TAREFAS A REALIZAR:
1: No texto sobre o conserto do estore, reescreva o trecho que vai de "E à medida que" até "fim de tudo.", inclusive, trocando "estore" por "toldo".
2: Como fica em inglês esta frase do texto sobre o conserto do estore: "Tudo voltava ao normal, para meu grande alívio."?

E à medida que ia fazendo o trabalho ia falando de si, da sua vida, do neto,
etc., conversando e trabalhando, o tempo ia passando. Ao fim de uma hora de
trabalho o estore de novo no lugar certo e a funcionar como devia. Tudo voltava
ao normal, para meu grande alívio. Essa noite mesmo eu já não teria que ficar
no escuro. De manhã quando acordasse teria o enorme privilégio de ver a luz
abençoada. A luz da vida, da energia, do princípio e do fim de tudo.

ENTRADAS LISTADAS:
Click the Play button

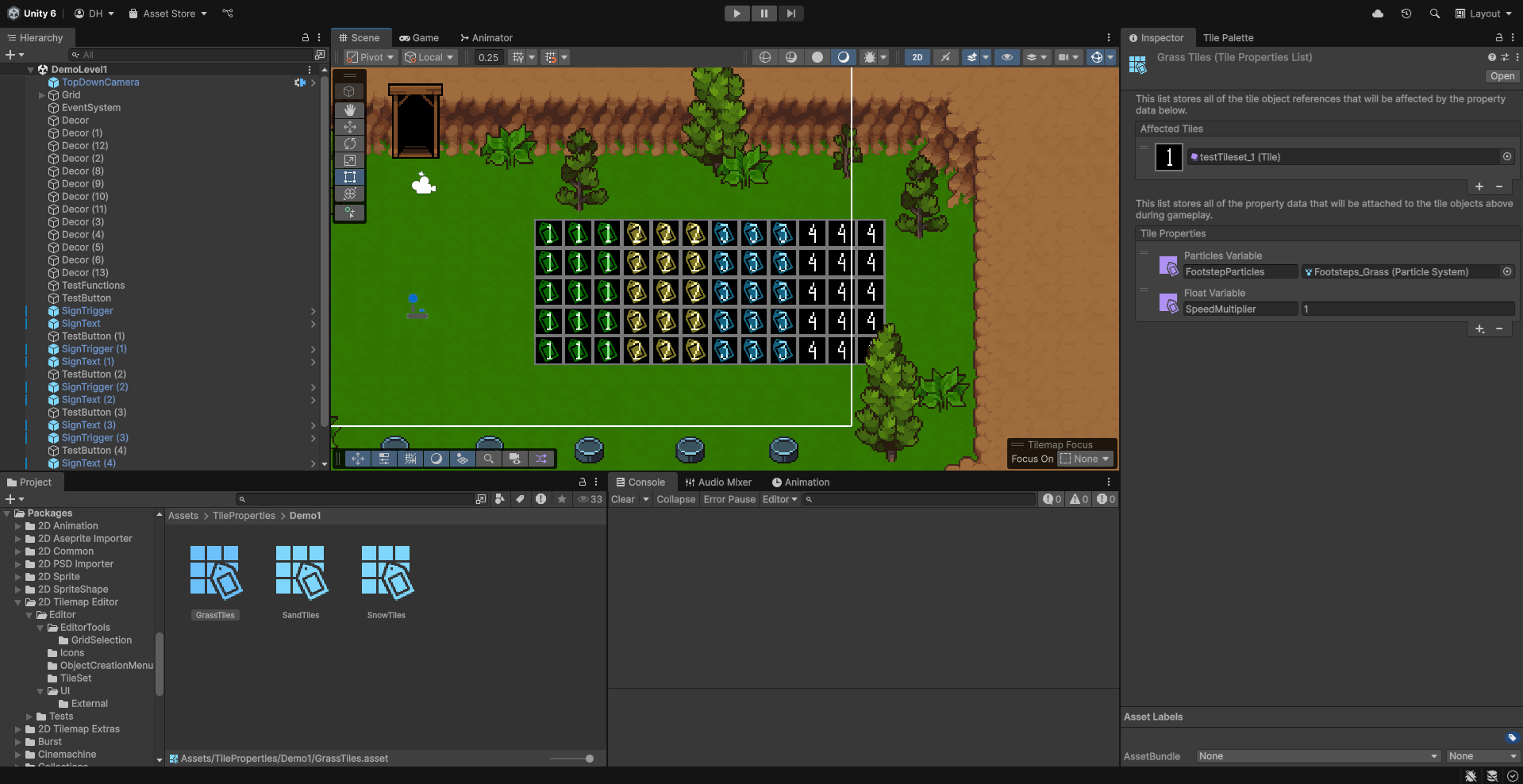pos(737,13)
==
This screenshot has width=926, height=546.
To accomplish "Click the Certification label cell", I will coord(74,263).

LISTA DE SOLUÇÕES:
1:
E à medida que ia fazendo o trabalho ia falando de si, da sua vida, do neto,
etc., conversando e trabalhando, o tempo ia passando. Ao fim de uma hora de
trabalho o toldo de novo no lugar certo e a funcionar como devia. Tudo voltava
ao normal, para meu grande alívio. Essa noite mesmo eu já não teria que ficar
no escuro. De manhã quando acordasse teria o enorme privilégio de ver a luz
abençoada. A luz da vida, da energia, do princípio e do fim de tudo.

2: Everything was going back to normal, to my great relief.